- First edition 1954
- Original language: English
- Written by: Samuel A. Taylor
- Characters: Linus Larrabee Jr. Sabrina Fairchild David Larrabee Maude Larrabee Julia Ward McKinlock Linus Larrabee Sr. Margaret Gretchen Mr. Fairchild A Young Woman A Young Man Another Young Woman Another Young Man Paul D'Argenson
- Genre: Romantic comedy
- Setting: The North Shore of Long Island about an hour from New York.

Premiere
- Date: November 11, 1953
- Place: National Theatre New York City New York

= Sabrina Fair =

Play written by Samuel A. Taylor

Sabrina Fair (subtitled A Woman of the World) is a romantic comedy written by Samuel A. Taylor and produced by the Playwrights' Company. It ran on Broadway for a total of 318 performances, opening at the National Theatre on November 11, 1953. Directed by H. C. Potter, with sets and lights designed by Donald Oenslager, it starred Margaret Sullavan and Joseph Cotten, with Cathleen Nesbitt, John Cromwell, and Russell Collins in major supporting roles.
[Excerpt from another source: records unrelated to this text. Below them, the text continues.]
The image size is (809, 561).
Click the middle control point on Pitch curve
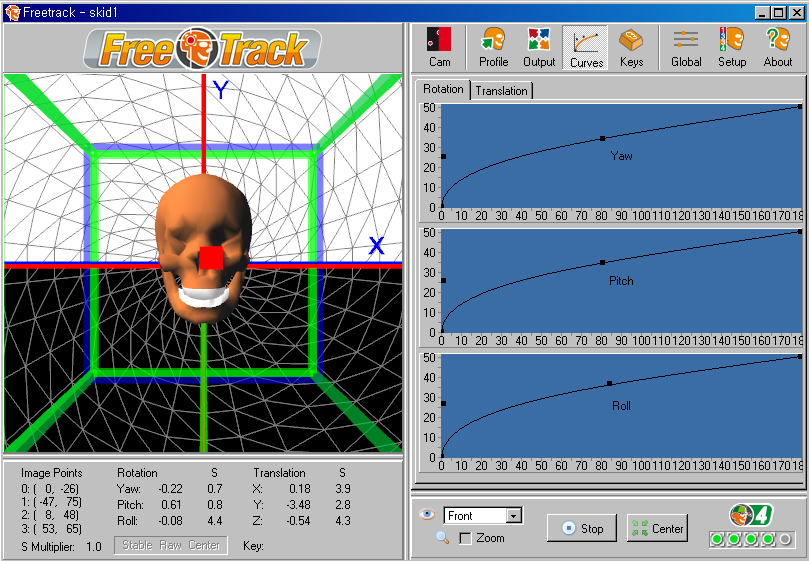point(602,262)
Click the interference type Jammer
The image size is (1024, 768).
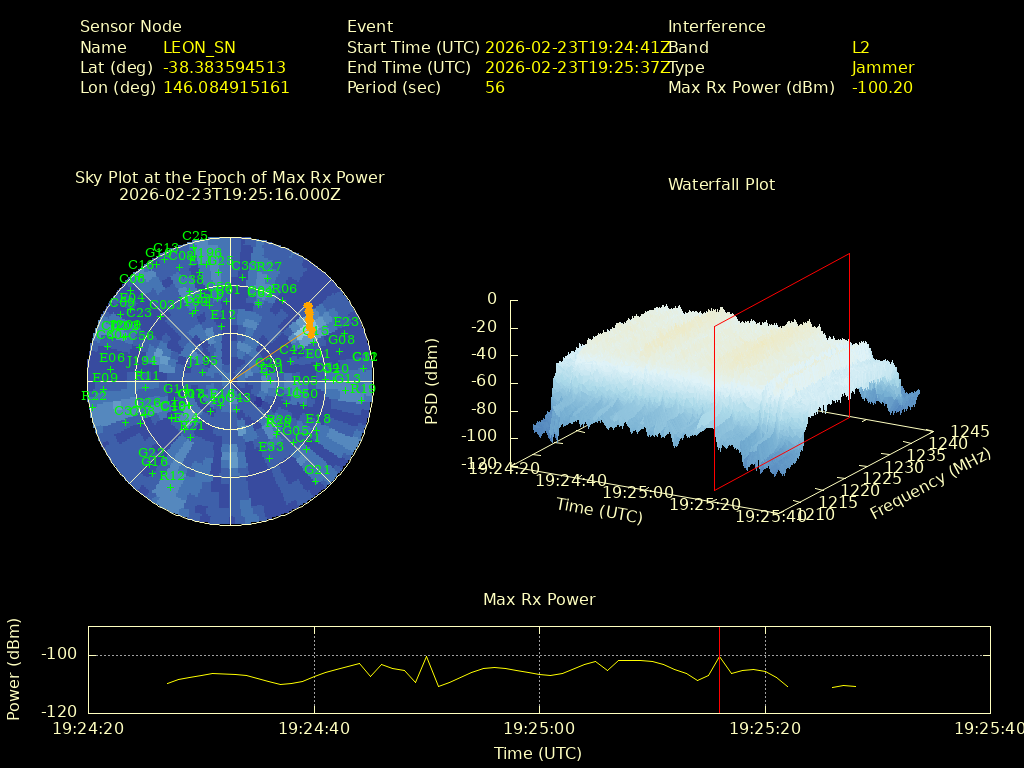click(882, 67)
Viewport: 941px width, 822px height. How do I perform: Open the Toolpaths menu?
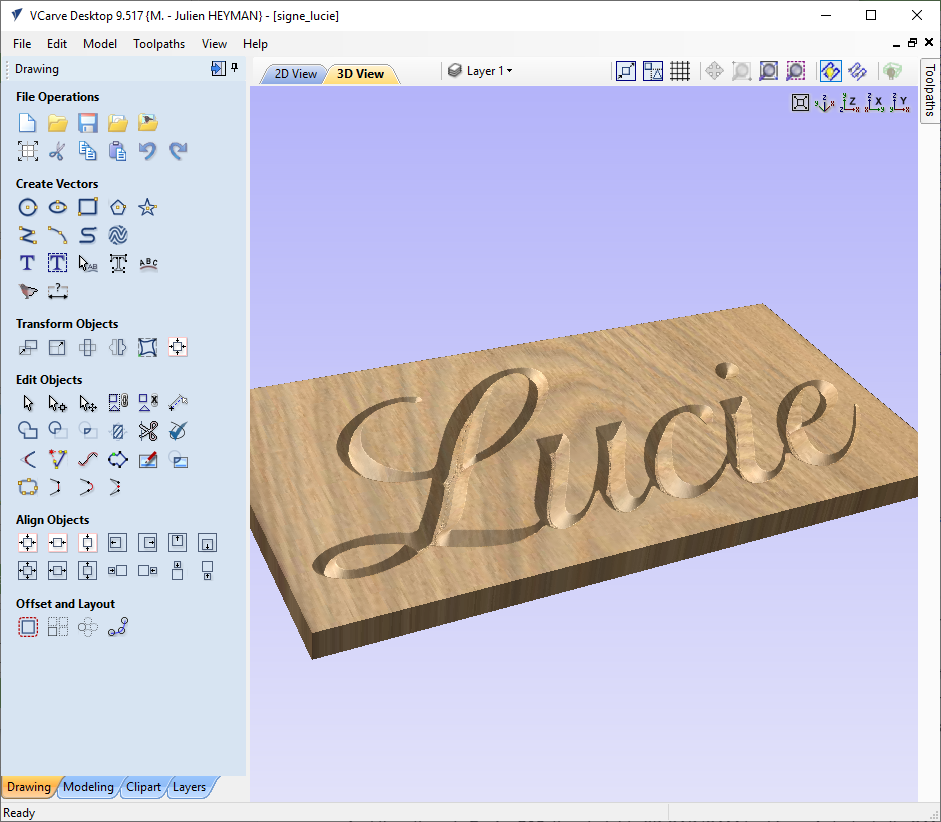pyautogui.click(x=159, y=44)
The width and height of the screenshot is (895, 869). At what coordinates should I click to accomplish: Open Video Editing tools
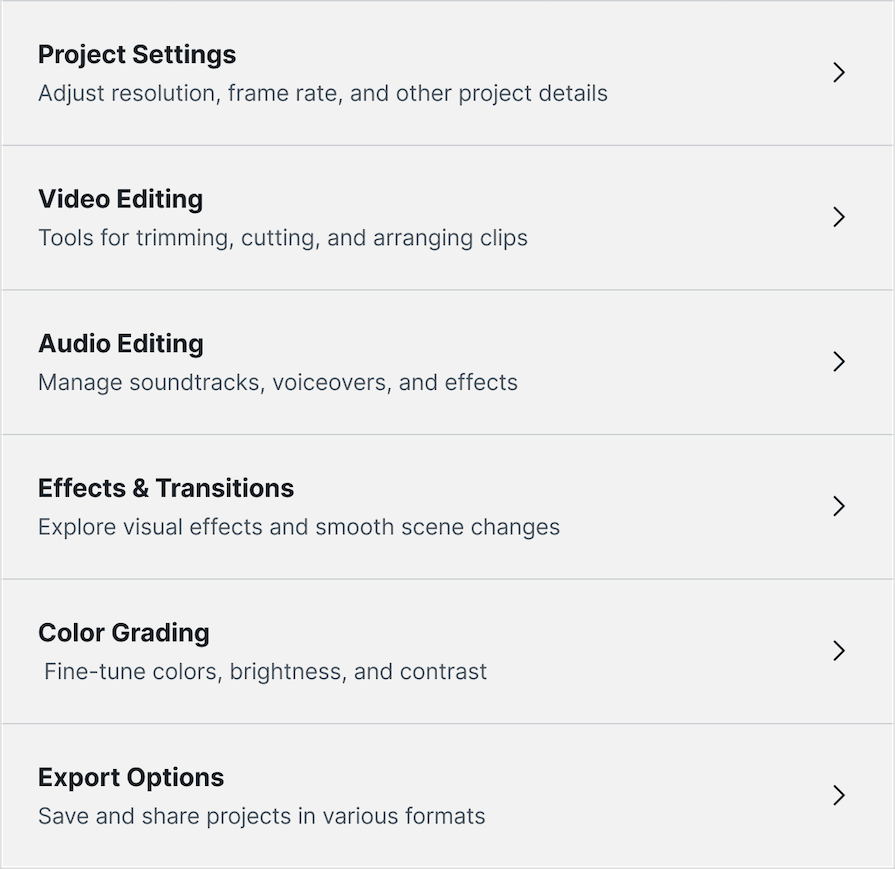(x=447, y=217)
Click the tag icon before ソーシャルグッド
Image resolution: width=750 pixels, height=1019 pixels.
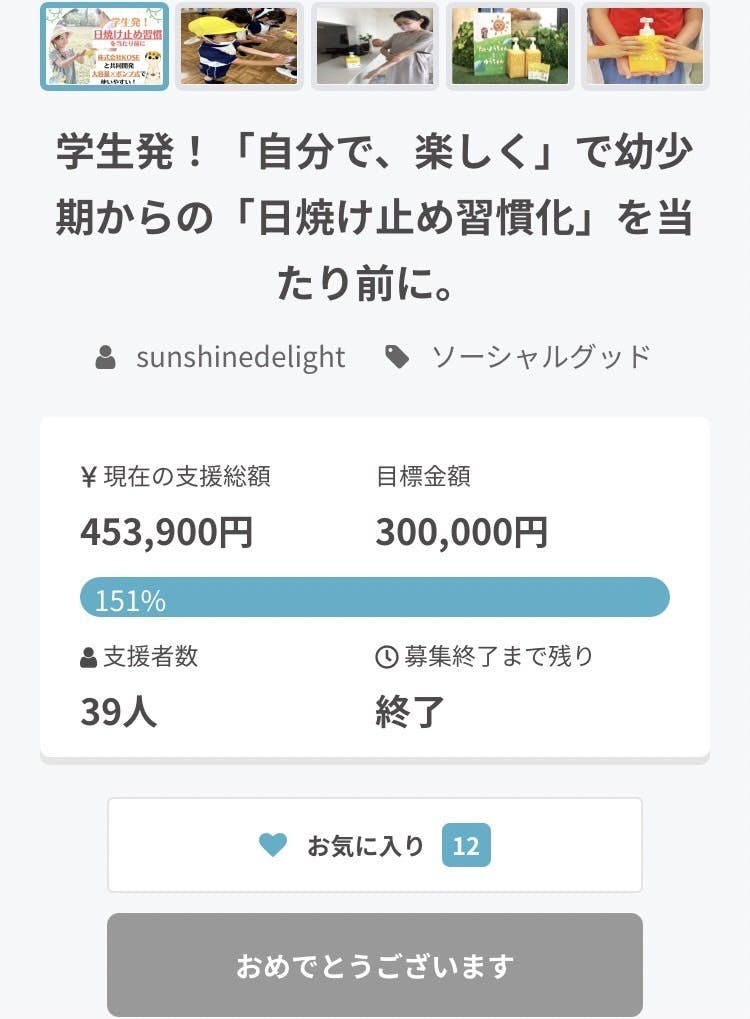(x=398, y=357)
The critic for The New York Times, Brooks Atkinson, praised both the script and the production for its droll wit, writing that "One of the most attractive qualities of Sabrina Fair is the opportunity it provides for enjoying the foibles and crises of some fairly scrupulous human beings." For Atkinson, the play's clever dialogue placed it beyond a Cinderella romance and into the more exalted realm of high comedy, in the tradition of S. N. Behrman, Philip Barry, and W. Somerset Maugham.
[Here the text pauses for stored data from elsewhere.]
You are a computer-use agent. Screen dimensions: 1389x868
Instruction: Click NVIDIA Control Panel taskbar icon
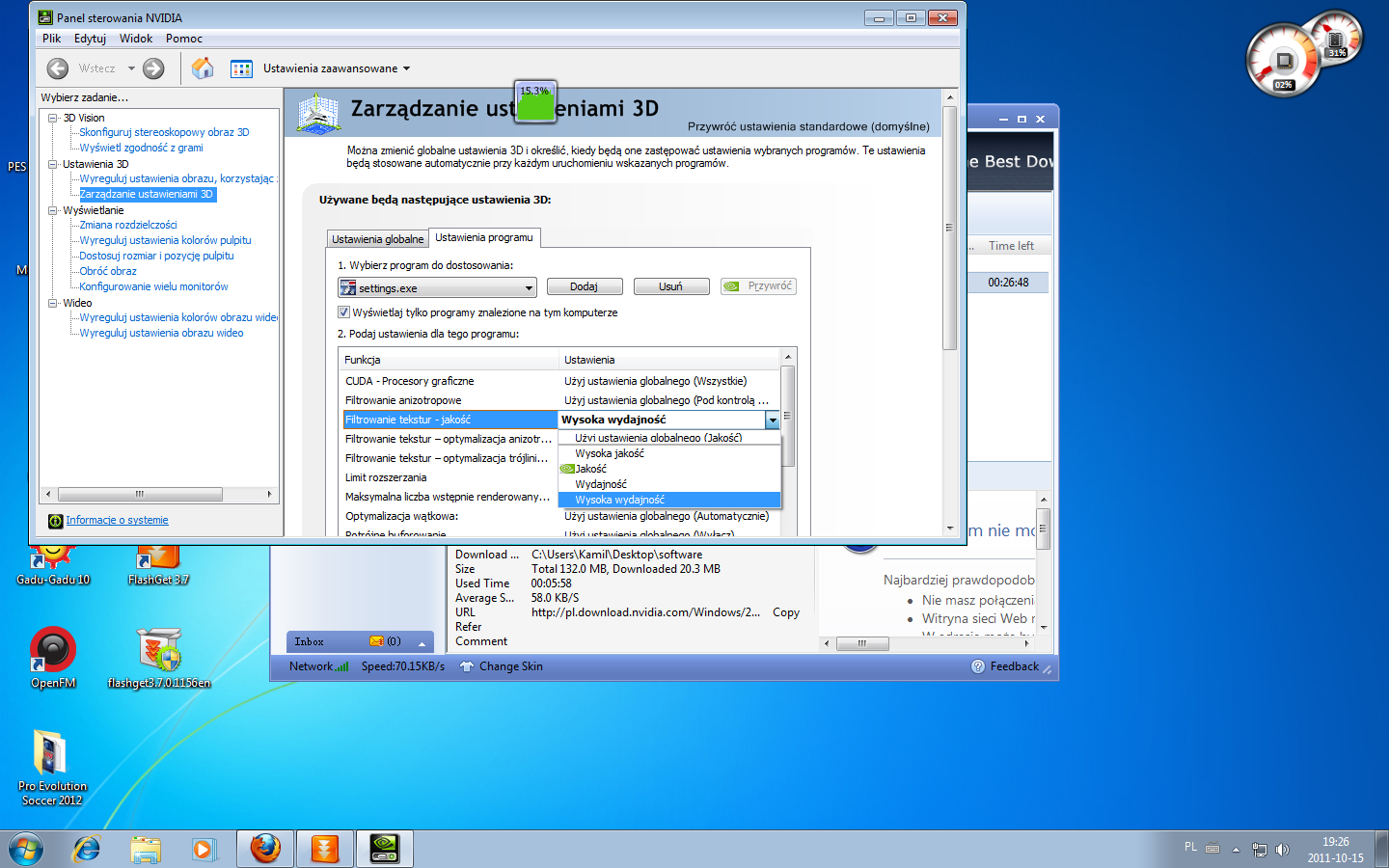[x=385, y=849]
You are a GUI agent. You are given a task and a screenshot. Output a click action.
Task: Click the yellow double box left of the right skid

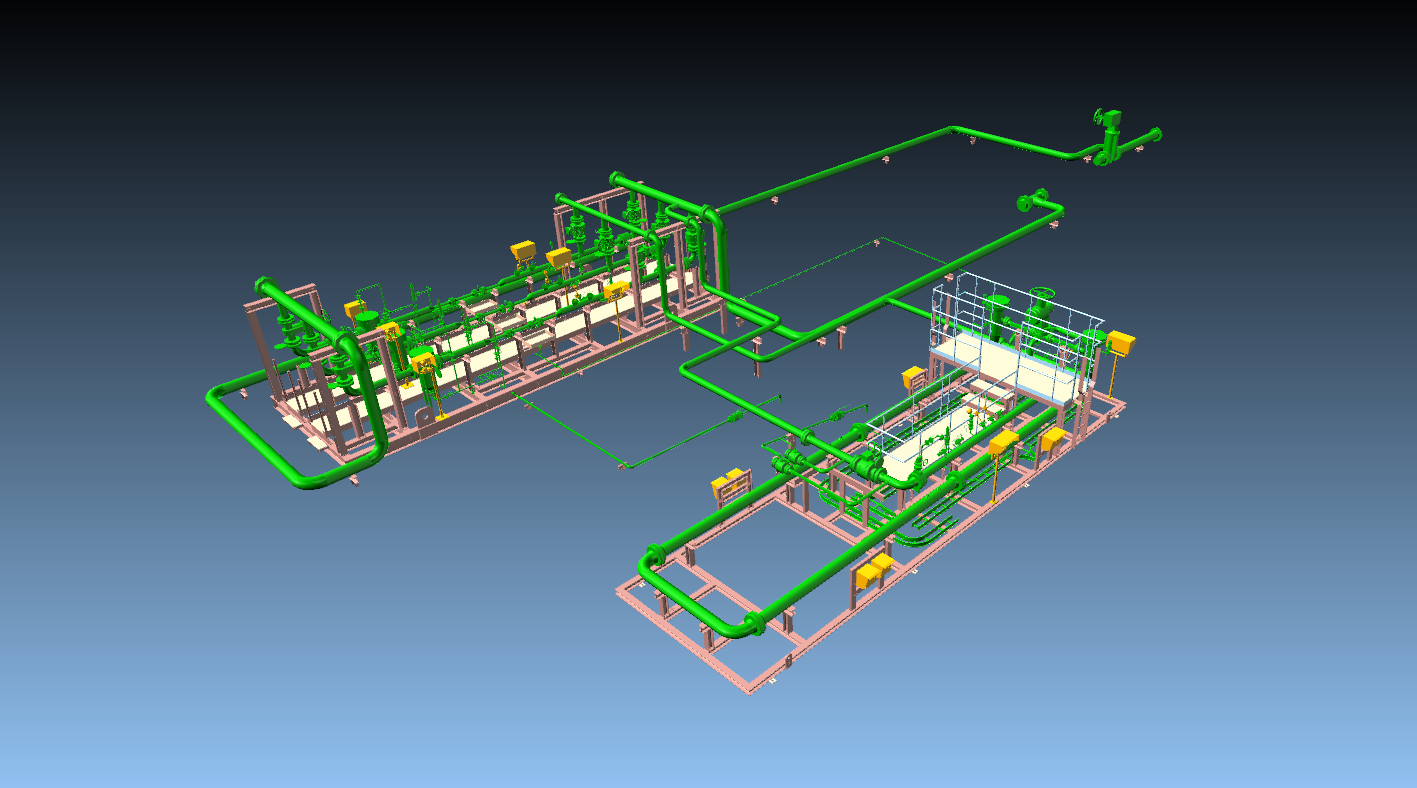[730, 484]
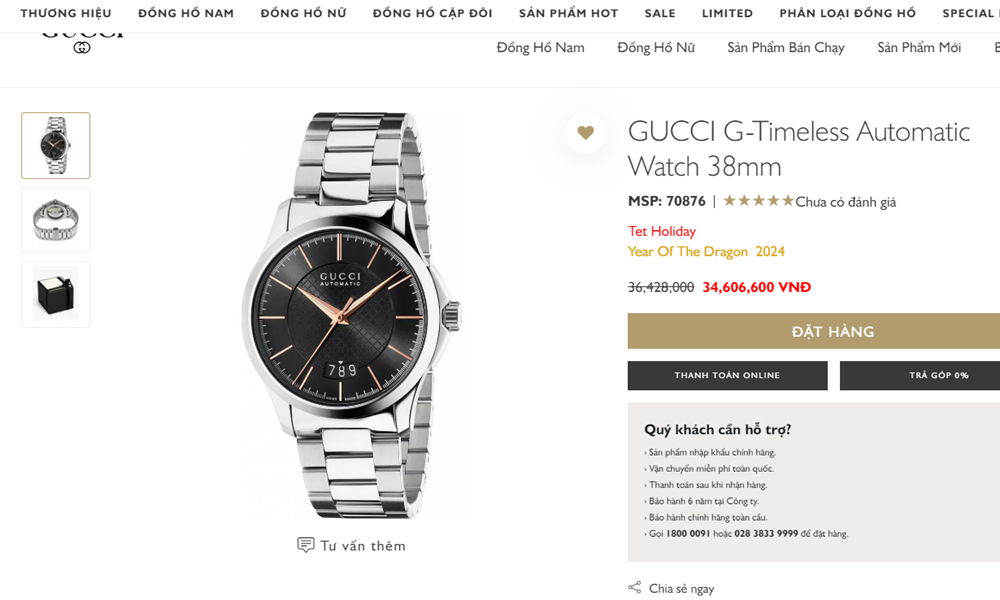This screenshot has width=1000, height=600.
Task: Click the share icon beside Chia sẻ ngay
Action: [634, 588]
The play has been adapted into three films, a 1954 version starring Audrey Hepburn, a 1994 Indian version, Yeh Dillagi starring Kajol, Akshay Kumar, and Saif Ali Khan, and a 1995 remake with Julia Ormond.

==Plot==
Sabrina Fairchild is the daughter of a chauffeur to the wealthy Larrabee family, who live in a mansion on the North Shore of Long Island. Returning from a stay in Paris after working as the private secretary to the "Assistant Economic Commissioner Office of Special Representative for Europe Economic Cooperation Administration", she presents herself as a young woman of beauty, charm, incredible sophistication and zest for living, so different from the domestic's daughter the family had largely ignored. She proclaims her desire "to do everything and see everything, sense everything; to know that life is an enormous experience and must be used. To be in the world, and of the world, and never stand aside and watch."

Although she once had a crush on David Larrabee, the young playboy of the family, and returns to America with a wealthy French suitor in tow, she finds herself drawn to Linus Larrabee, whose intelligence, lack of sentimentality, and knowledge of the world stimulate her. He, of all the Larabees, is the one she is attracted by. When it is revealed that Sabrina's father has amassed a fortune on the stock market over the past decades, she wants to return to Paris, which she feels is her home. As her financial, as well as intellectual, equal, she falls in love with Linus.

The title cites John Milton's song from his masque Comus (1634), which is quoted in the play:

Sabrina fair,
Listen where thou art sitting
Under the glassy, cool, translucent wave,
In twisted braids of lilies knitting
The loose train of thy amber-dropping hair;
Listen for dear honour's sake,
Goddess of the silver lake,
Listen and save.

With its patrician setting, witty dialogue, and development of a romantic plot between two clever and committed idealists across class lines, Sabrina Fair has much in common with Philip Barry's 1928 comedy Holiday.

==Films==

The play is the basis for the 1954 film Sabrina, directed by Billy Wilder, and its 1995 remake of the same name directed by Sydney Pollack. Wilder's extensive revision of the plot led to Taylor's quitting the project and his replacement by Ernest Lehman.